Reproduce word for word the section of the passage on dying with dignity that begins with the words "Recently, my living" and ends with "death with dignity.".

## TEXT
┄┄┄┄┄┄┄┄┄┄
In 1970, I was visiting my father in the hospital, when he died from a 'lingering' throat cancer. He had no desire to be killed. In 1988 my mother was dying in the hospital from pneumonia: she 'lingered' for a week in pain: doctors would not give her the inhaled drug that helped her to breathe for fear of scarring her lungs??? Still, she had no desire to be killed. My two sisters interrupted their lives, and one was there all day, and one there all afternoon to wipe her brow or wet her lips. I was there during the night.
When she laboured with her breathing, I often contemplated taking one of her pillows and smothering her: I thought it would be an act of love. But her life long teachings kept me from doing it. One day, the entire family of children, their wives and husbands, the grandchildren, came to say goodbye to her: what an astonishing sight that was, as toddlers and old 'uns bid her farewell, with a smile on their faces and tears in their eyes. My very concious mother greeted them all with a smile and a loving word, as if they were giving her birthday greetings. That is my measure of dying with dignity.
Recently, my living at home father-in-law was near the end of his life. Both he and his wife had always wanted to die at home, and my mother-in-law had done so. He had taken a bad fall living alone. My wife and I sold our home and moved in with him for over two years. We watched him go from mobile to bed ridden, alert to stricken with alzeimers. He went from his large bed into a hospital bed while still living in his house: for over a year I had to clean him and diaper him. At the end, he too spent a week in the hospital: thanks be to God we have them. His other daughter was with him when he died, and we were there within fifteen minutes to pray over him... "now and at the hour of our death. Amen" This was yet another death with dignity.
When I am dying, and I am in pain, give me the necessary drugs to relieve me. Don't kill me though: I have still to reconcile with family and God; perhaps even myself.
┄┄┄┄┄┄┄┄┄┄
## DATASET

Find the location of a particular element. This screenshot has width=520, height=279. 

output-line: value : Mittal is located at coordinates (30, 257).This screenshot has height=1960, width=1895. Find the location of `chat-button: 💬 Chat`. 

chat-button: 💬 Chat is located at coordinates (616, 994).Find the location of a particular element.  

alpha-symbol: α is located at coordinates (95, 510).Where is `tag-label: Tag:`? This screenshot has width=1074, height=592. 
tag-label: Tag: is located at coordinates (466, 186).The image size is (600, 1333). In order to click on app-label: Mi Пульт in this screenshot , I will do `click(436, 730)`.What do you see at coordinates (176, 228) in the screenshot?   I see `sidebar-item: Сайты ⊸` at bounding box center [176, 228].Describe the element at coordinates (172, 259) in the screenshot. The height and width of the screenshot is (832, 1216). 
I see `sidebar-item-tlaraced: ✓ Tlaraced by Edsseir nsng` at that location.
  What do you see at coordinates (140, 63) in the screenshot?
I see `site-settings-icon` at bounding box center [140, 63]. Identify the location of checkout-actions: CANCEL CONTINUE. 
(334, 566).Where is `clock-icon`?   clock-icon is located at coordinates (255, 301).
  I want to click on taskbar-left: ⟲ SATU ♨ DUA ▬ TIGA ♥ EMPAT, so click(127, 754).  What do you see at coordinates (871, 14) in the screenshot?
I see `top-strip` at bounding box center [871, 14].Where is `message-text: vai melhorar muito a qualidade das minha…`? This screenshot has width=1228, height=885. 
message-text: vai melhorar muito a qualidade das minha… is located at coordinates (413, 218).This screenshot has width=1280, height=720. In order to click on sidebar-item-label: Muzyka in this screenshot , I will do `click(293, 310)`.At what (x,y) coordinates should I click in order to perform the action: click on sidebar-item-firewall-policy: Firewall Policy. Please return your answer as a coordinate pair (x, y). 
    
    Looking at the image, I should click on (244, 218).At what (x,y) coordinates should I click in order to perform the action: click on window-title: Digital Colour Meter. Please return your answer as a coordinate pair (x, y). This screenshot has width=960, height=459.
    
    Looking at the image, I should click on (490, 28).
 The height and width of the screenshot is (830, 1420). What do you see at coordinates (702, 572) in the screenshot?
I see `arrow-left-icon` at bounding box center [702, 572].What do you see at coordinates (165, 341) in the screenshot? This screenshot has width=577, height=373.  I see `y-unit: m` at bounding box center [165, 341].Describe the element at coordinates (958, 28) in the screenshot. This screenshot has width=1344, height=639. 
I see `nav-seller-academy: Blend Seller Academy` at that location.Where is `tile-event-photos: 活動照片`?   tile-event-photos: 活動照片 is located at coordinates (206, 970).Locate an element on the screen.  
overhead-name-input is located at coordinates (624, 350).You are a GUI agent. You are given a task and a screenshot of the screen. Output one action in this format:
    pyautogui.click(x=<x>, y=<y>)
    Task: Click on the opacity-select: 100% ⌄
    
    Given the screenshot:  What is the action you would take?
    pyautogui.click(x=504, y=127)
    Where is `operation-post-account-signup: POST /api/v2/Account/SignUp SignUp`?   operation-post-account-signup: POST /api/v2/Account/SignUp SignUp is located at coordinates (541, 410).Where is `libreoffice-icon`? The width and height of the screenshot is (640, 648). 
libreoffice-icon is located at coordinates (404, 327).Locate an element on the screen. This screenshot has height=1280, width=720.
┄┄┄┄┄┄┄┄┄┄
## ANSWER TO THIS PROBLEM
Recently, my living at home father-in-law was near the end of his life. Both he and his wife had always wanted to die at home, and my mother-in-law had done so. He had taken a bad fall living alone. My wife and I sold our home and moved in with him for over two years. We watched him go from mobile to bed ridden, alert to stricken with alzeimers. He went from his large bed into a hospital bed while still living in his house: for over a year I had to clean him and diaper him. At the end, he too spent a week in the hospital: thanks be to God we have them. His other daughter was with him when he died, and we were there within fifteen minutes to pray over him... "now and at the hour of our death. Amen" This was yet another death with dignity.